Embedded linux: With or without MMU

MMJ

unread,

Feb 5, 2008, 10:27:24 AM2/5/08

to

Hi all,

In extend of my thread "Embedded Linux Vs. Real time Linux" I have another
question regarding embedded systems based on Linux.

Is it possible to run an ordinary linux on an 32bit architecture that does
not include MMU hardware? In that case what is the Idea of ucLinux if you
can use and ordinary distro (if ported offcourse)? Also if it's possible
what is required in term of kernel setup, in my head there most be allot of
kernel code that is irrelevant because of the lacking MMU.

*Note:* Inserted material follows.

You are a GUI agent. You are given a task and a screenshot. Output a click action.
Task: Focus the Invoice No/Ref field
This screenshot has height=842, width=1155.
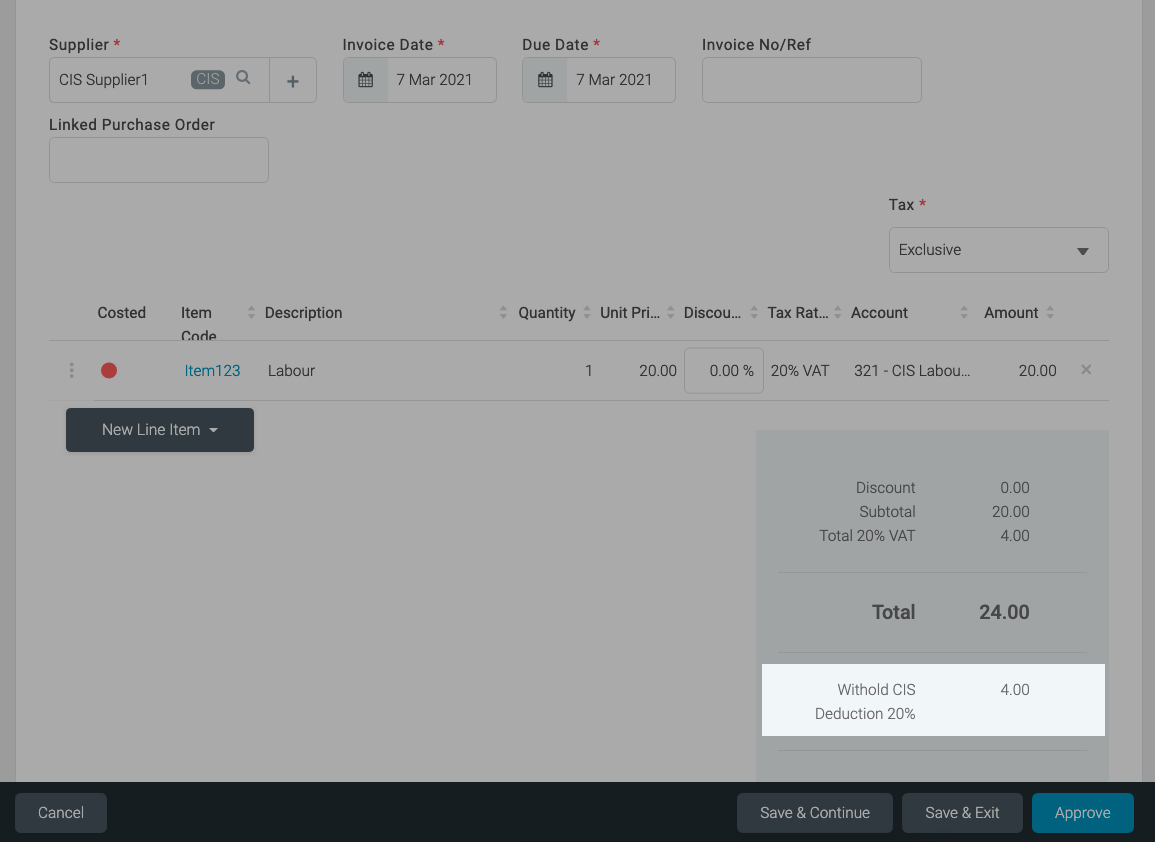coord(811,80)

I would like a CPU to include MMU for the reasson of avoiding tricky memory
violation bugs and problems with heap fragmentation. Also it gives me the
perfect separation between the different threads of execution in my
application(s) but also between the high level of my application code and
the low level kernel code (drivers and such).....any other reasson to want a
MMU included ?

Is the performance loss by using a MMU only dependant on the hardware
architecture of the MMU or is it also software (linux kernel) dependant. Do
you have any idea of the performance loss when using the MMU hardware?

Again sorry for the noob questions.....Brave new world ;)

Best Regards

MMJ

Michael Schnell

unread,

Feb 5, 2008, 12:30:55 PM2/5/08

to MMJ

MMJ wrote:
> Hi all,
>
> In extend of my thread "Embedded Linux Vs. Real time Linux" I have another
> question regarding embedded systems based on Linux.
>
> Is it possible to run an ordinary linux on an 32bit architecture that does
> not include MMU hardware? In that case what is the Idea of ucLinux if you
> can use and ordinary distro (if ported offcourse)? Also if it's possible
> what is required in term of kernel setup, in my head there most be allot of
> kernel code that is irrelevant because of the lacking MMU.

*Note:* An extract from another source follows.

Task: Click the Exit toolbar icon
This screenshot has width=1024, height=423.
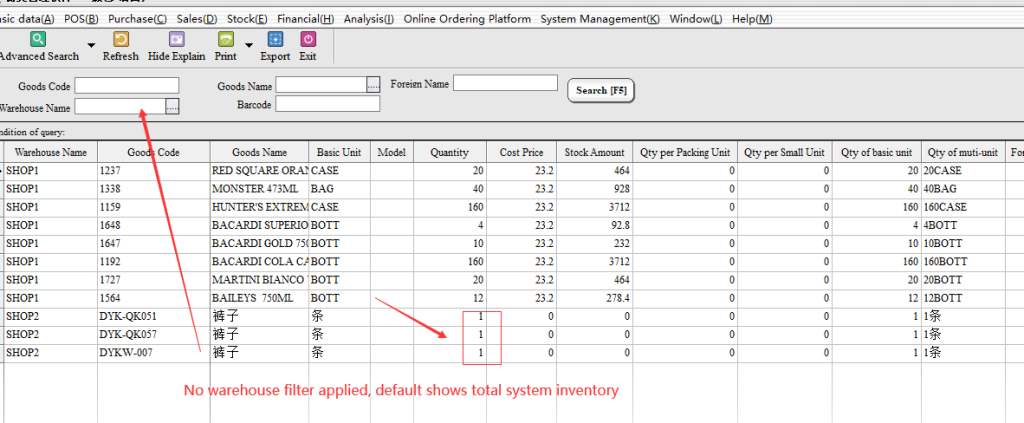Action: coord(308,40)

No that is why it's called "full" Linux (if that is what you mean by
"ordinary").

But the "official" kernel distribution does support MMU-less CPU by
selecting the appropriate architecture. Some architectures always come
without an MMU and for some (such as ARM) an MMU-version and an MMU-less
version is supplied (selectable in the Kernel configuration). The
MMU-less Linux version is called 湣Linux.

>
> I would like a CPU to include MMU for the reasson of avoiding tricky memory
> violation bugs and problems with heap fragmentation. Also it gives me the
> perfect separation between the different threads of execution in my
> application(s) but also between the high level of my application code and
> the low level kernel code (drivers and such).....any other reasson to want a
> MMU included ?

Debugging might be better, as a user process going wild can't destroy
the Kernel.

If you have a safety-critical application an MMU provides a better
fall-back behavior of the device in case part of the user software fails.

>
> Is the performance loss by using a MMU only dependant on the hardware
> architecture of the MMU or is it also software (linux kernel) dependant.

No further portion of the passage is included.